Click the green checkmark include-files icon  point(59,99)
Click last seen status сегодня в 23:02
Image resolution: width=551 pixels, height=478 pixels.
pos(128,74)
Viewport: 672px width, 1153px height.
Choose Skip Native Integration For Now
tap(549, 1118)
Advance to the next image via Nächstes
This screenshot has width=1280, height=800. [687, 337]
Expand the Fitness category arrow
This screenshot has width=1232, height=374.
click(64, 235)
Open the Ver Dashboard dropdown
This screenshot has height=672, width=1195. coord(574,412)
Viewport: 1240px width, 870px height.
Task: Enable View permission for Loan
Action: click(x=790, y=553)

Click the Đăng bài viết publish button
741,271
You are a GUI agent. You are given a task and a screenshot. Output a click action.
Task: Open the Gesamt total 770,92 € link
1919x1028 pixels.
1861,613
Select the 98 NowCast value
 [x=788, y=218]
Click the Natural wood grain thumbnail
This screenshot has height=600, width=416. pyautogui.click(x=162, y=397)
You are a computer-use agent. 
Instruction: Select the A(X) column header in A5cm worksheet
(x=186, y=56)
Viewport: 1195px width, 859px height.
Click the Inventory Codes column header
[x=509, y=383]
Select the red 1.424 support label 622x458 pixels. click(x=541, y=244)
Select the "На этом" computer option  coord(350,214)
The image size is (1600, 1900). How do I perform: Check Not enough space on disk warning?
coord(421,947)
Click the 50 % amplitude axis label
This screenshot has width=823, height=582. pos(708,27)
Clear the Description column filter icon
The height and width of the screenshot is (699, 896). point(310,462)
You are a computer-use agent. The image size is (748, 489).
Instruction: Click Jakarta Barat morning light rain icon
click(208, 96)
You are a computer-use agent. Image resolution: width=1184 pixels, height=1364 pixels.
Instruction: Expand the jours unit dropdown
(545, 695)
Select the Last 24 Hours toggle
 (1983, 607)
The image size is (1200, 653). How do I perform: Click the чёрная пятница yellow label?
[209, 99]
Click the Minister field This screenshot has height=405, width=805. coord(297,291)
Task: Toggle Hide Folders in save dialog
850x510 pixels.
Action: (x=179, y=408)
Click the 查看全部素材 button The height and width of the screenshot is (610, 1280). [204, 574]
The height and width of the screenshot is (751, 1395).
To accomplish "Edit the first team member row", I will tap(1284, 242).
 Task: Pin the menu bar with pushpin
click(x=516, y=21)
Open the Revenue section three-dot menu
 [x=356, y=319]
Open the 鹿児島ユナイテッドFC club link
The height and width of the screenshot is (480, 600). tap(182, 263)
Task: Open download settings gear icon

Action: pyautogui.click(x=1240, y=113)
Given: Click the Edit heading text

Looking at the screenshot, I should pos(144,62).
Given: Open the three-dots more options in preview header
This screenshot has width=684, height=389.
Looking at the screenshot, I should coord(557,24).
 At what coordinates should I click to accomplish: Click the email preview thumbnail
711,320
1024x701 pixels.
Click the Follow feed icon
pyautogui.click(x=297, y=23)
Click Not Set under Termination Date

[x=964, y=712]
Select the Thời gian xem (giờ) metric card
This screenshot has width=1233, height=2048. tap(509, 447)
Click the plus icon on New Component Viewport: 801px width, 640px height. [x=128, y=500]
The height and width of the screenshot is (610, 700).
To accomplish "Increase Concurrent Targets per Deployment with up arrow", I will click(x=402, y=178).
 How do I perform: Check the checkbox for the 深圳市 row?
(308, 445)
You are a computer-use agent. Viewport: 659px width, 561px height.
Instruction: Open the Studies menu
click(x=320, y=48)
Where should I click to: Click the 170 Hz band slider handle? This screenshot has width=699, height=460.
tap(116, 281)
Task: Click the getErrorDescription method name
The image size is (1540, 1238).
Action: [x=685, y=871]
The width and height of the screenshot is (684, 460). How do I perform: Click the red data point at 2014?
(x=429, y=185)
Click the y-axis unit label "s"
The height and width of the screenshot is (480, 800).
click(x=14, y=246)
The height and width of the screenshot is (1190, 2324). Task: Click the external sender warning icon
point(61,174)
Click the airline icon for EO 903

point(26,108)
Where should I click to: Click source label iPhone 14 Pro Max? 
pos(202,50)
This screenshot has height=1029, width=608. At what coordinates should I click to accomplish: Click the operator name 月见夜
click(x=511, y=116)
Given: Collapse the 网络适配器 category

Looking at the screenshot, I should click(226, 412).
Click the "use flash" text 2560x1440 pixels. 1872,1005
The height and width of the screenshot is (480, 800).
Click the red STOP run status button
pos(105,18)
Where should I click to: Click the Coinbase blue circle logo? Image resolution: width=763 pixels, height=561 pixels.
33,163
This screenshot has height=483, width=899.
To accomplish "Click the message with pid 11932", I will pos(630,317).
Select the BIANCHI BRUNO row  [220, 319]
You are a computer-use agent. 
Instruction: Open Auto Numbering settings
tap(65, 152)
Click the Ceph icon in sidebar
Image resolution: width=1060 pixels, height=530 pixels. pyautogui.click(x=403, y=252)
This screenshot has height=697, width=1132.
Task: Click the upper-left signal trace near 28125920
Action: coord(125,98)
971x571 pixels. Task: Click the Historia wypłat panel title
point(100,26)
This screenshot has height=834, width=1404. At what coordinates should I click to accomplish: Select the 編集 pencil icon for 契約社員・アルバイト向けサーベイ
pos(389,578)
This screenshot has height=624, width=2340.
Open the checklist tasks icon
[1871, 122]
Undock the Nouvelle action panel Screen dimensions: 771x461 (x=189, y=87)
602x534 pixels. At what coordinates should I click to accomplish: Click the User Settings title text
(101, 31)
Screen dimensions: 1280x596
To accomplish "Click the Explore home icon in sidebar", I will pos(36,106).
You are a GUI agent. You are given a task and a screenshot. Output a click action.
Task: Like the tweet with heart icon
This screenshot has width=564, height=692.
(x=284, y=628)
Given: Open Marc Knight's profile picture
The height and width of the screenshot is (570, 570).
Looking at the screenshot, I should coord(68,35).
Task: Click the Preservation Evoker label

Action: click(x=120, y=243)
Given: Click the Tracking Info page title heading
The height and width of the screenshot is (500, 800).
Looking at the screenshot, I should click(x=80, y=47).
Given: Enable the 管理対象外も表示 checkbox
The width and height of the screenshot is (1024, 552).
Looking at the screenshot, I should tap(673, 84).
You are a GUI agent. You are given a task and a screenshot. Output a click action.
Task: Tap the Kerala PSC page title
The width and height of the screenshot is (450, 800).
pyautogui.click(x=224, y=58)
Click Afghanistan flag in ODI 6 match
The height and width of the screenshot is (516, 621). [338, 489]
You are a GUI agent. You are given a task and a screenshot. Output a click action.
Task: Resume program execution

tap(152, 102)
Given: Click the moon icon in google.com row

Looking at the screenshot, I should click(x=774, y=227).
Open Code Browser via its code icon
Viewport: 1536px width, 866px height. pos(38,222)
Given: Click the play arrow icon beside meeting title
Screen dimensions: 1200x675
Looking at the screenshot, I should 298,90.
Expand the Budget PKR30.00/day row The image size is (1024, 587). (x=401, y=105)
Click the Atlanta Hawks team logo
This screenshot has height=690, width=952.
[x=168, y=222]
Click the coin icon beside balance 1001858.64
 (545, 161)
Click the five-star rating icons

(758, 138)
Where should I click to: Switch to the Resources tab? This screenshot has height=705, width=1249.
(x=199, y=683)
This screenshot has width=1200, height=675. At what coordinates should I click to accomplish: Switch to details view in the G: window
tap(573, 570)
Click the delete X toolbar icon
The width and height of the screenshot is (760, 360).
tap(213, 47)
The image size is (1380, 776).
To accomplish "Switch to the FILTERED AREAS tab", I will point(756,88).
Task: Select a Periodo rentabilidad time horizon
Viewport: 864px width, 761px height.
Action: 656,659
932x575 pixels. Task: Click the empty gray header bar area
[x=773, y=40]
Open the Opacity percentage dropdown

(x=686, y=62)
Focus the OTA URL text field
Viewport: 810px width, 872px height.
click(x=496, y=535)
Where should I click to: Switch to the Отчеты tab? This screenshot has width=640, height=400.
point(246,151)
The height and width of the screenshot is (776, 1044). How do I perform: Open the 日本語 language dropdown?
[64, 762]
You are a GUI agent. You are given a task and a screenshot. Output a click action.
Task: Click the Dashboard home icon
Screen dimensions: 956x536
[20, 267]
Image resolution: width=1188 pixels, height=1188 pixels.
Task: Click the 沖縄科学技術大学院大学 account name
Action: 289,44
-------------------------
## PROBLEM DETAILS
What is needed is the number of lines in the data that hold the word "home", with nothing added.

## RESULT OF THE TASK
2